Copy each line that contains the string "agent", taking them from the material.

◇ ◇ ◇

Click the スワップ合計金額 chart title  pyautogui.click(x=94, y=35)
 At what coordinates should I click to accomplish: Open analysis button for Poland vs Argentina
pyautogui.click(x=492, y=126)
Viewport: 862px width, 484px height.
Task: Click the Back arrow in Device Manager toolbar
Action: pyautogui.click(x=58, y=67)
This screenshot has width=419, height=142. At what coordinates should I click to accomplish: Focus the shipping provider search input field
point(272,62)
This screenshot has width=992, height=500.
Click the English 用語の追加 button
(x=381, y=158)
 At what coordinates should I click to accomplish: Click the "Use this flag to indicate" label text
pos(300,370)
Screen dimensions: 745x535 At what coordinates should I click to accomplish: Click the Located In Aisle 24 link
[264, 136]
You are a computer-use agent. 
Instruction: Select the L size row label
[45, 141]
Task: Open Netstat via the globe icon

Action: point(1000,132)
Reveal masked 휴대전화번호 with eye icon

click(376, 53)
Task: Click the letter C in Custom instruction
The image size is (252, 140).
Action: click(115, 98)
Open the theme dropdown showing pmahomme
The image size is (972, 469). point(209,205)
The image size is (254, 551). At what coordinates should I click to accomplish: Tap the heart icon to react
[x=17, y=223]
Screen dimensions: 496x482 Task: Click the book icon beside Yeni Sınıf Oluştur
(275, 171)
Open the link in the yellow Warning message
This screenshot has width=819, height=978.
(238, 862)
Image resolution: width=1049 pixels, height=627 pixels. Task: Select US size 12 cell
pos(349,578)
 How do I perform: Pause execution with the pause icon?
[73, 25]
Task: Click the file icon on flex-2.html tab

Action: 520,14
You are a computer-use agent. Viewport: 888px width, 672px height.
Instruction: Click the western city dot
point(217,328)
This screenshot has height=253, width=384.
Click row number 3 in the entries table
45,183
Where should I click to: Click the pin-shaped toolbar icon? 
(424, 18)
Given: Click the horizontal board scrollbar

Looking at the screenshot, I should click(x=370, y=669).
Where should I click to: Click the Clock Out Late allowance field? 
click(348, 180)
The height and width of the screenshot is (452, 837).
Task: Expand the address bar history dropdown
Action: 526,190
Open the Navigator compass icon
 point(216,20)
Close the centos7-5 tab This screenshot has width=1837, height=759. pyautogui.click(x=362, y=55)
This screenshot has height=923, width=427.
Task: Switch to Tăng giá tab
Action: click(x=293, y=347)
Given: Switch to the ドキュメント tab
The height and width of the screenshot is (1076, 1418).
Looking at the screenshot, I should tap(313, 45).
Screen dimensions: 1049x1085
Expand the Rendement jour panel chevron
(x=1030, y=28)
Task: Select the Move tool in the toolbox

◇ ◇ ◇

§ **Your response**:
You are a computer-use agent. 
You are a computer-use agent. Viewport: 888px width, 672px height.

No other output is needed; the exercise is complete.